Records from a data source:

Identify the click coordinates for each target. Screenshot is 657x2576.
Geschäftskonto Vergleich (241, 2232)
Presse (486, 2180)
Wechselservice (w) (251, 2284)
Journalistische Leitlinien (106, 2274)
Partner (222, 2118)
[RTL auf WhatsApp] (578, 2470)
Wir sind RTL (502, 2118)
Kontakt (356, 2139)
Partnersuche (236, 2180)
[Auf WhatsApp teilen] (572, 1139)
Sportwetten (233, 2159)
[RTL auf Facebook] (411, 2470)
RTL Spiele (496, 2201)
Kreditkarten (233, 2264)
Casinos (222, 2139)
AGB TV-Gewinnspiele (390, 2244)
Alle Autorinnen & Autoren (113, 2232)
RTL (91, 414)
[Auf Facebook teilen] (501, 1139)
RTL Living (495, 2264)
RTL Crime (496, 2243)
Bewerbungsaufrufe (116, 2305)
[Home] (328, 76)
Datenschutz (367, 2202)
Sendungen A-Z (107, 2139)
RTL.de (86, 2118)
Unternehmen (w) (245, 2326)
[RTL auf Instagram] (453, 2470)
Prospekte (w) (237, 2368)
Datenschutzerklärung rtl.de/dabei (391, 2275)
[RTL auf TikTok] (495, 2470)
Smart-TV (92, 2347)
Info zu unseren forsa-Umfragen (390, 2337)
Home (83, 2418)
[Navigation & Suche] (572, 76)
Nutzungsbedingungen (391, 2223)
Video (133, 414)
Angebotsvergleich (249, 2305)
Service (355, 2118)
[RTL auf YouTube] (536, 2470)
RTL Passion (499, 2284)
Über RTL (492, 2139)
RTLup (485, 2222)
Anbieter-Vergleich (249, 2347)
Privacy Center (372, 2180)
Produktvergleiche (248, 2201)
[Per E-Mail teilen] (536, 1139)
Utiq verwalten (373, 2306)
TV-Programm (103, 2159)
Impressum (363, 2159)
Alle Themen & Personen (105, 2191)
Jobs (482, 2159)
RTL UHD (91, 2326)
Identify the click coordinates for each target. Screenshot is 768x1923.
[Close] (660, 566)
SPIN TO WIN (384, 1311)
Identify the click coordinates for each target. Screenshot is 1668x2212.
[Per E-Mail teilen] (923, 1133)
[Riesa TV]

## How to complete this task
Filter the entries down to the lines holding the string "Facebook". Copy each of those lines.

## Task result
[RTL auf Facebook] (411, 2470)
[Auf Facebook teilen] (501, 1139)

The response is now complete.